[Stored data entries]
##########

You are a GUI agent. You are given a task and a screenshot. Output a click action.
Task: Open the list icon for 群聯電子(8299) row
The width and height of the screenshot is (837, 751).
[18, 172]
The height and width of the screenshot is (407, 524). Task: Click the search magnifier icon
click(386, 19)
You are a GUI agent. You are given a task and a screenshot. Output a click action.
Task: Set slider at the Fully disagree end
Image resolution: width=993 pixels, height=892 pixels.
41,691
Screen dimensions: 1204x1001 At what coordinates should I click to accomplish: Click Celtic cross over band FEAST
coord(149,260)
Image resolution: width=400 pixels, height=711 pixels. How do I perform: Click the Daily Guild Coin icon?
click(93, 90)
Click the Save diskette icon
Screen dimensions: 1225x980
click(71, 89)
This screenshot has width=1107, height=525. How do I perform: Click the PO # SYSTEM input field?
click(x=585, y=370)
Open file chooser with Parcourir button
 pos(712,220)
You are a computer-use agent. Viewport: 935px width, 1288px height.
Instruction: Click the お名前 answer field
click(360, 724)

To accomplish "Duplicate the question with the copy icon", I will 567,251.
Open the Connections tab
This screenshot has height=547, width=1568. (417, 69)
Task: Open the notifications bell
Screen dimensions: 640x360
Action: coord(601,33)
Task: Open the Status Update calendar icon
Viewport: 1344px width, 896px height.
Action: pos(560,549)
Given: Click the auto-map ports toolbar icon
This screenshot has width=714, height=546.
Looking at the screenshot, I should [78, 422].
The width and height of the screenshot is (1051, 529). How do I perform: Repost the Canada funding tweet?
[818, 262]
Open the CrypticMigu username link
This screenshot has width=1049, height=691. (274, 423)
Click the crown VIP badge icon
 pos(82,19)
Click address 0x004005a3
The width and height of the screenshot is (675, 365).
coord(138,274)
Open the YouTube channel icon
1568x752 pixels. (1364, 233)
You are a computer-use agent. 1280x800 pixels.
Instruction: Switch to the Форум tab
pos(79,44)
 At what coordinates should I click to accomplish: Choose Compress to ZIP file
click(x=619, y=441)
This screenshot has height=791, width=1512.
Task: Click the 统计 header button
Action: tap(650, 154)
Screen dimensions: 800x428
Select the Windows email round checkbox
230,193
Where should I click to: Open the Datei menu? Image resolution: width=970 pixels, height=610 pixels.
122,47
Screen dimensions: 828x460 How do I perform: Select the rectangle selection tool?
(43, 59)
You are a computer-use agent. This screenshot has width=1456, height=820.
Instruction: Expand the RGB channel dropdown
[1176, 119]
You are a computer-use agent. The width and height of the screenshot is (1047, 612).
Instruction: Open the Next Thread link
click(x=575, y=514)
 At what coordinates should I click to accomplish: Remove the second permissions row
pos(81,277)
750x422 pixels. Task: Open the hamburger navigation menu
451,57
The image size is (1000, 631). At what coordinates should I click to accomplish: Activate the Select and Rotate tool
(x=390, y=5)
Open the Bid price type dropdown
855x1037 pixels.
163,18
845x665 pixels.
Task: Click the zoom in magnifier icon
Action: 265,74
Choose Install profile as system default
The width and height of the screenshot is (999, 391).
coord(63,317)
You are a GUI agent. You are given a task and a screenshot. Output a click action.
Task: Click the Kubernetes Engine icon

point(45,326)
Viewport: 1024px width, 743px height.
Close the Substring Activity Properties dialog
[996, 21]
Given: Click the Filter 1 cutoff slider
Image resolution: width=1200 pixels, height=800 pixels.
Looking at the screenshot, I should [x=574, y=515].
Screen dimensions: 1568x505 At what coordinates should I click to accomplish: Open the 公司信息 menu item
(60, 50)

##########

■ INSTRUCTIONS TO FOLLOW ■
Determine the count of lines in the data above with the string "computer" in them, and give that count alone.

■ SOLVED PROBLEM ■
4